Jason Griffey is an Associate Professor and Librarian at the University of Tennessee at Chattanooga, as well as a consultant and speaker for libraries around the world. His latest book, Mobile Technology and Libraries, is a part of Neal Schuman's Tech Set, which was the winner of the ALA 2011 Award for the Best Book in Library Literature. He has written extensively on topics such as the future of technology and libraries, personal electronics in the library, privacy, copyright, and intellectual property. Jason was named a Library Journal Mover & Shaker in 2009.
His current obsession is the LibraryBox Project, a portable digital file distribution system. He can be stalked obsessively at www.jasongriffey.net and information about consulting and speaking can be found at here. He spends his free time with his daughter Eliza, reading, obsessing over gadgets, and preparing for the inevitable zombie uprising.
Jason was part of a four-person super team from Chattanooga that came out for our Hackers in Residence program. We had a wonderful time getting to know these guys and brainstorming exciting ways to collaborate on bringing SparkFun technology and education outreach to libraries. We are pretty jazzed about Jason's LibraryBox project and invited him to give us an update. So, without further ado, I bring you Jason's update.
Over the last few months, there’s been some interesting technology sharing going on in the background at SparkFun between the education department and the LibraryBox Project. LibraryBox is an open source project dedicated to the sharing of digital information in areas with limited or no Internet access...which makes it a fantastic tool for sharing educational information when you aren’t certain of the connectivity where you’ll be teaching.

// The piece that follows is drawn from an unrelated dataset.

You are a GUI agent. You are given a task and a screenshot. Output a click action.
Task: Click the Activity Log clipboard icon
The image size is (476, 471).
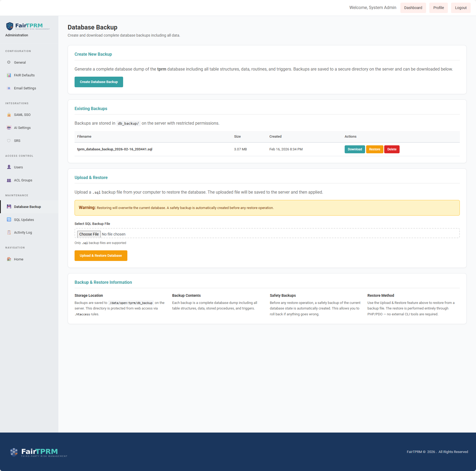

The LibraryBox Project just released its v2.0, after being funded on Kickstarter in the Summer of 2013. This release brings a plethora of improvements to the project, including a much easier installation process and wider variety of supported hardware (you can basically download the software and install it on the hardware yourself in a few clicks), a Bootstrap-based web interface, anonymous statistics and significantly easier to customize in general. Designed with libraries and education in mind, LibraryBox makes it easy to share content to anything with wifi and a browser, from smartphones to laptops.
Derek at SparkFun saw the potential for using LibraryBox to deliver code samples, and possibly an entire coding environment, at the variety of classes and hackathons that Sparkfun was involved in. To that end, he has been working on the SparkBox, a new UI and content pack for the Librarybox project that has the potential to make educational opportunities for programming possible in places without existing internet connectivity.
There will hopefully be more cooperation between SparkFun and LibraryBox over the next few months. If you’ll be at Maker Faire 2014 in San Mateo, CA this month, swing by the SparkFun booth and check the wifi...there might just be a Librarybox sharing some free books, movies, and more.